A life-saving, trickle-down effect
For this article for Mental Health Awareness Month in May, FenderBender asked Tylka to reach out to body shops and dealerships that are using the education, training, and tools that Brake the Stigma provides, and to report back on the results. Tylka did so, and notes, “This was the first time I’d personally reached out and asked, and I got four success stories. Two were about techs who were about to quit because of the pressure of the job and other home-related things. One was a 15-year veteran.”
The manager of the 15-year-tenure employee had HR reach out and give the employee a phone number for counseling, which the employee used. “This person then wrote an employee review [about how much the counseling helped], and they posted it online,” Tylka says.
Any time body shop employees like this one are helped, he notes, it serves to normalize conversations around mental health, one family at a time.
Tylka believes so deeply in the importance of the mental health mission, that TAG Auto Group offers its free mental healthcare to not only employees on the company health plan, but to every single employee across the board and to every person within their household. “I feel like I have 200 families we’re responsible for, not just 200 employees,” Tylka explains.
“We’re working to take away the reasons why people can’t seek mental health therapy,” he adds. “So we give them the resources for in-person, online, and group therapy. The hardest thing is getting people to use those resources for the very first time.”

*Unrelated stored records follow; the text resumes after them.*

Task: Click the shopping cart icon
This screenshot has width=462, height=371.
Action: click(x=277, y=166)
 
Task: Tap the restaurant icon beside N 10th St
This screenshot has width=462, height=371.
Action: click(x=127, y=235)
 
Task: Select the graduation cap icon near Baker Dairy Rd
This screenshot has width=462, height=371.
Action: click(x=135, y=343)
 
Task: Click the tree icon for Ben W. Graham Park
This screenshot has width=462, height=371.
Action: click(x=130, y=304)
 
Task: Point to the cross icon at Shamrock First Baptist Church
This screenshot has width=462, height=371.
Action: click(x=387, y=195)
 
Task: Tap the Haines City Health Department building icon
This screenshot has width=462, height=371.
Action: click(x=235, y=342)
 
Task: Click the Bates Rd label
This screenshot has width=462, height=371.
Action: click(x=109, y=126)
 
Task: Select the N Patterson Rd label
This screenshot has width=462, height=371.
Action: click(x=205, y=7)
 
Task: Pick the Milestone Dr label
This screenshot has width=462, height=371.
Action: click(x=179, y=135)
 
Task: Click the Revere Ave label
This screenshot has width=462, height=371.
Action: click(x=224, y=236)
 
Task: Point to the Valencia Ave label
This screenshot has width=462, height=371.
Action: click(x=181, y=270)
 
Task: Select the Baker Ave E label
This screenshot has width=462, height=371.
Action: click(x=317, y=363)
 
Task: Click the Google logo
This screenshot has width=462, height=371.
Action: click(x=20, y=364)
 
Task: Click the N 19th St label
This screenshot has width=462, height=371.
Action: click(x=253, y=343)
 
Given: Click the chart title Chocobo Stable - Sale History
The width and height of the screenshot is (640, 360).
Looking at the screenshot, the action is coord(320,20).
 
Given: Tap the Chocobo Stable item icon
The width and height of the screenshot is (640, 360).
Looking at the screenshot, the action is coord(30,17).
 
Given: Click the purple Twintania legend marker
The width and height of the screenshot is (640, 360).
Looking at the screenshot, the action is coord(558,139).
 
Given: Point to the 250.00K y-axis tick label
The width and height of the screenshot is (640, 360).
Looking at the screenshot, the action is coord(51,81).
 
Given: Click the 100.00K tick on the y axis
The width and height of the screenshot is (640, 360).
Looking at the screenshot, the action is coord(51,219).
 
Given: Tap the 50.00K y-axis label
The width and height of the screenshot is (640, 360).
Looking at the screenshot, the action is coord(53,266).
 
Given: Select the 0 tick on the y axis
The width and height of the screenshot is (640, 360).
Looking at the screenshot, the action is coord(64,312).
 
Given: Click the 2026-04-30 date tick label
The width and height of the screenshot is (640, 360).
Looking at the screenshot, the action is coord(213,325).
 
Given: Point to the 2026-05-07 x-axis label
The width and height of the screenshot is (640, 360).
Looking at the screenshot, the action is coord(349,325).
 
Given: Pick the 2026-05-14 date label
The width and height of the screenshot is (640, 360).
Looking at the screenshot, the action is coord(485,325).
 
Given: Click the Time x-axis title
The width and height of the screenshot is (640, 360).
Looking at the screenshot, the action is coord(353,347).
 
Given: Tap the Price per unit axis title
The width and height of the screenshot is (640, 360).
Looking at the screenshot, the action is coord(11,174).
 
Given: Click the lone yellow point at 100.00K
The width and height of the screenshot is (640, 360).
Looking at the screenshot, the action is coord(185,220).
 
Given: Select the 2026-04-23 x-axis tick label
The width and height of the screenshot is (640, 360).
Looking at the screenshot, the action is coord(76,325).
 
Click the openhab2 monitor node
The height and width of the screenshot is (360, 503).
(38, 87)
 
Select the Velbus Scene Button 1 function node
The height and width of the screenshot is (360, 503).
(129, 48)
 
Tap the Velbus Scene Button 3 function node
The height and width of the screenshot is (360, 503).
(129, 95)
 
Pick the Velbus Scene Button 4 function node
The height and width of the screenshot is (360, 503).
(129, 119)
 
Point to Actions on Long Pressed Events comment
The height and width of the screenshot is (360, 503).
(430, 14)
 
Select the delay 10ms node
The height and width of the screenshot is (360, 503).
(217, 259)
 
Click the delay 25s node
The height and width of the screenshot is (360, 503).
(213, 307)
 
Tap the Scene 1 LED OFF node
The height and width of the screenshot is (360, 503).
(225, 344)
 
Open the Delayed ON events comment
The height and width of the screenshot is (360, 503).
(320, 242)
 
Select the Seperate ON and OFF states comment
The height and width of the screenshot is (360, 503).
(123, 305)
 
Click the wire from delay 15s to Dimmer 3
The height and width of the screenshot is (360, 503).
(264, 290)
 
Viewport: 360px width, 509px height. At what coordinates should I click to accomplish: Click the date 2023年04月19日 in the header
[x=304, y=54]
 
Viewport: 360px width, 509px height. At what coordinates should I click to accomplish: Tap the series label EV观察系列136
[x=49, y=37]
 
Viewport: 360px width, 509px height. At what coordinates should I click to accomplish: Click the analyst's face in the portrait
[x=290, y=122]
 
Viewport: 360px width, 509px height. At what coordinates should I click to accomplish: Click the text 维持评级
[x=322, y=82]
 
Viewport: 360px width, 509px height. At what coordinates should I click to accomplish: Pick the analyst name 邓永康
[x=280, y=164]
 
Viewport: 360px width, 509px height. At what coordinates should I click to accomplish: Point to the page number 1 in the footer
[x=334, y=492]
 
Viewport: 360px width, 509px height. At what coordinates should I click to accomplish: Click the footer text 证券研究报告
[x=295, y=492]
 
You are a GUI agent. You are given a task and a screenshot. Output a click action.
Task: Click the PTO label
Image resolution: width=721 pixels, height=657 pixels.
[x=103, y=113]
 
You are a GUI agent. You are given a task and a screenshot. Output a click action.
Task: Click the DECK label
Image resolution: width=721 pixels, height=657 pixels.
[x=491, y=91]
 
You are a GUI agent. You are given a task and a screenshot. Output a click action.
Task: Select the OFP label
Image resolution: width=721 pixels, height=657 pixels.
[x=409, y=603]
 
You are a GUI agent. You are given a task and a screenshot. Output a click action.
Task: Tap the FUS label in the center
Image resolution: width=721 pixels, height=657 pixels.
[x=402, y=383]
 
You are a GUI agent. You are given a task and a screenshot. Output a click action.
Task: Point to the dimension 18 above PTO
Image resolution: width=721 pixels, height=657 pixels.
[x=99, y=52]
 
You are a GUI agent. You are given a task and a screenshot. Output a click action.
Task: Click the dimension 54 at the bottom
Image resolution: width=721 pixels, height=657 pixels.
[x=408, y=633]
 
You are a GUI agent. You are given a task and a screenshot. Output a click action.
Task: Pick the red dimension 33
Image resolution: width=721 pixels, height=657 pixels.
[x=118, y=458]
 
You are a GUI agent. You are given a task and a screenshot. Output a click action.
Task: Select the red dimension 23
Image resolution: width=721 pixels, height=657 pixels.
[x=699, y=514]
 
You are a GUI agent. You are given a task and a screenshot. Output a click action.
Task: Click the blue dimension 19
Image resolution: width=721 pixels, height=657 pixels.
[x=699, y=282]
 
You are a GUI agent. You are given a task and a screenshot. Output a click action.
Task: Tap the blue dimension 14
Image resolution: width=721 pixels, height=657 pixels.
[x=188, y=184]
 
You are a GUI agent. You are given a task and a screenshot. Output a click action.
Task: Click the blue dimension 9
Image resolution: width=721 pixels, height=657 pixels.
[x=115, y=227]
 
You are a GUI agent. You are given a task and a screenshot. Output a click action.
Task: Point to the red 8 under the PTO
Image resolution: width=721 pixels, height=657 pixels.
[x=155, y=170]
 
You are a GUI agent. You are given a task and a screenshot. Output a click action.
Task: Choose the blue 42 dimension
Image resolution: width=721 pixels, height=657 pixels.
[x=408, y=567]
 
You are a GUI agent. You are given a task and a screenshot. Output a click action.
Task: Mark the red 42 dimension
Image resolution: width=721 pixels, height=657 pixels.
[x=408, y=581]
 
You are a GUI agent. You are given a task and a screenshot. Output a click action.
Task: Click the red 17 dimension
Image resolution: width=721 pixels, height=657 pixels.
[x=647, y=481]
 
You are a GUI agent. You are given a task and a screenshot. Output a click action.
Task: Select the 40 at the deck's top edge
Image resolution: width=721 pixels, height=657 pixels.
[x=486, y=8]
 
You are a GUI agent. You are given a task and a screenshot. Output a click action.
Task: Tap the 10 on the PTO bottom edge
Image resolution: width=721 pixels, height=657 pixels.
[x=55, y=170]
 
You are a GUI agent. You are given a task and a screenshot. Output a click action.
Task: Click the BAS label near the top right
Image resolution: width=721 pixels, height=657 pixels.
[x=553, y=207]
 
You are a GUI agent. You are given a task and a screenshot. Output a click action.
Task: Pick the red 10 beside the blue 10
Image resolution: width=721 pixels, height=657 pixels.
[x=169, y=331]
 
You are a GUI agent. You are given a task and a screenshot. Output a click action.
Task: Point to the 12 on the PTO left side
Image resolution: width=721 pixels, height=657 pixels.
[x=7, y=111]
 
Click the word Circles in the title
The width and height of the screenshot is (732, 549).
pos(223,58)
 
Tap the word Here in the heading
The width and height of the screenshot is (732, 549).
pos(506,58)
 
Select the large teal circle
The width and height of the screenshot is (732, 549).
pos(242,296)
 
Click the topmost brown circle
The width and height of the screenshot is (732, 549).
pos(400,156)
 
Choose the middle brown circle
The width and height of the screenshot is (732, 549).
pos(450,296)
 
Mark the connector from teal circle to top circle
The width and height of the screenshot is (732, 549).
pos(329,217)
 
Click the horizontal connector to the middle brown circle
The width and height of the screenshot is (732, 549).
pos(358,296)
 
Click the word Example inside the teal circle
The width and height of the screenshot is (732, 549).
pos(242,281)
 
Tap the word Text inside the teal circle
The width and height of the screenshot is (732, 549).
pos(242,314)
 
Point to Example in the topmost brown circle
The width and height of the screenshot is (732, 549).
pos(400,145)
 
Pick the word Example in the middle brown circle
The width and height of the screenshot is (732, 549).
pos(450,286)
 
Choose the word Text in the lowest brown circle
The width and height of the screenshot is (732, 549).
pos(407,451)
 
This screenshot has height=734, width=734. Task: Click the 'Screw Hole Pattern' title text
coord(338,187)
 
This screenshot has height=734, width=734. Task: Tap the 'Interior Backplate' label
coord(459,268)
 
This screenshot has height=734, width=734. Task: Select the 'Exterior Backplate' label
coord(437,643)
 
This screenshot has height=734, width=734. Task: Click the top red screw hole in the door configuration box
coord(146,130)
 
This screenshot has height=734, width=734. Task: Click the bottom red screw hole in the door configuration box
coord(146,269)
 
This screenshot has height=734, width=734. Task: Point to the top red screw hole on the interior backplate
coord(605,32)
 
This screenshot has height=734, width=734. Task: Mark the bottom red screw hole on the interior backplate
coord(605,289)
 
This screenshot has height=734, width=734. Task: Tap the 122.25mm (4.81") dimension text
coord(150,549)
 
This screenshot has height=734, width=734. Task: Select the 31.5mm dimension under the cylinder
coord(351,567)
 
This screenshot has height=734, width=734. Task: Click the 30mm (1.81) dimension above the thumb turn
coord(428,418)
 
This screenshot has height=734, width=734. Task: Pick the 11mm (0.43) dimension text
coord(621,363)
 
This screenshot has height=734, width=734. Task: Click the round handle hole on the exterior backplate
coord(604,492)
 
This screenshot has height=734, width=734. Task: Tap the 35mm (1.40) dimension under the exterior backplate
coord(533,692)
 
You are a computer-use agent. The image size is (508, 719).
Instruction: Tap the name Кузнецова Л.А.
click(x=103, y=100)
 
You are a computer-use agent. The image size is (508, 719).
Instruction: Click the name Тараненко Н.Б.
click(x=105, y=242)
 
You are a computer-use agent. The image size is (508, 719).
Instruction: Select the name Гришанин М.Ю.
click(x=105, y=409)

Through TAG Auto Group’s free mental healthcare, Tylka reports that 150 people—including employees, adult family members, and children—are now taking advantage of counseling.
“It normalizes therapy for kids,” Tylka adds – kids who then grow up unafraid to seek therapy for themselves or their families if it’s needed.
Tylka’s own 15-year-old son, Max, recently announced that he wants to go into the mental health field when he grows up. The kicker for his dad is this: he wants to specialize in helping kids.
“It’s because he struggled, as well, and he has such a story to tell,” Tylka says. “My wife and I are so proud of him – he’ll be a perfect fit for it.”
Then he circles back, big-picture: “Brake the Stigma has a long road ahead of it. Those who are interested can donate at brakethestigma.com.”